# [Work to do]
Copy out each of the following lines with no changes at all.

:::

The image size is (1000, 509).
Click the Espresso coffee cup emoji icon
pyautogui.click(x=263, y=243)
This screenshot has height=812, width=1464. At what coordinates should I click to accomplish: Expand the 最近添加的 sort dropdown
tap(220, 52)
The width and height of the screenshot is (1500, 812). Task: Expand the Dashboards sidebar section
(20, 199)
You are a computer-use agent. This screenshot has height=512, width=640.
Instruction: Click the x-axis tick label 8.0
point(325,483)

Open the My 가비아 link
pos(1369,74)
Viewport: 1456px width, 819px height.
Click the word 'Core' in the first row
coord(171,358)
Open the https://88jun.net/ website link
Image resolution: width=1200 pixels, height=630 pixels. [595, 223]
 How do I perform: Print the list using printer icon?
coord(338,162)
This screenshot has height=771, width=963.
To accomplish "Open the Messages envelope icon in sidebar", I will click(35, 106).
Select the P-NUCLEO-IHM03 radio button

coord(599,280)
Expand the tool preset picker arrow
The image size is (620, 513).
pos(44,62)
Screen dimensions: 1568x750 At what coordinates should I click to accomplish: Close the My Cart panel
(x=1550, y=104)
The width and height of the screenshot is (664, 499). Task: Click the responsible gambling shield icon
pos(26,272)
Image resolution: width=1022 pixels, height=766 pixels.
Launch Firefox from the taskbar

:::

# [Result of this exercise]
The image size is (1000, 509).
Click the Espresso coffee cup emoji icon
pyautogui.click(x=263, y=243)
This screenshot has height=812, width=1464. At what coordinates should I click to accomplish: Expand the 最近添加的 sort dropdown
tap(220, 52)
The width and height of the screenshot is (1500, 812). Task: Expand the Dashboards sidebar section
(20, 199)
You are a computer-use agent. This screenshot has height=512, width=640.
Instruction: Click the x-axis tick label 8.0
point(325,483)

Open the My 가비아 link
pos(1369,74)
Viewport: 1456px width, 819px height.
Click the word 'Core' in the first row
coord(171,358)
Open the https://88jun.net/ website link
Image resolution: width=1200 pixels, height=630 pixels. [595, 223]
 How do I perform: Print the list using printer icon?
coord(338,162)
This screenshot has height=771, width=963.
To accomplish "Open the Messages envelope icon in sidebar", I will click(35, 106).
Select the P-NUCLEO-IHM03 radio button

coord(599,280)
Expand the tool preset picker arrow
The image size is (620, 513).
pos(44,62)
Screen dimensions: 1568x750 At what coordinates should I click to accomplish: Close the My Cart panel
(x=1550, y=104)
The width and height of the screenshot is (664, 499). Task: Click the responsible gambling shield icon
pos(26,272)
Image resolution: width=1022 pixels, height=766 pixels.
Launch Firefox from the taskbar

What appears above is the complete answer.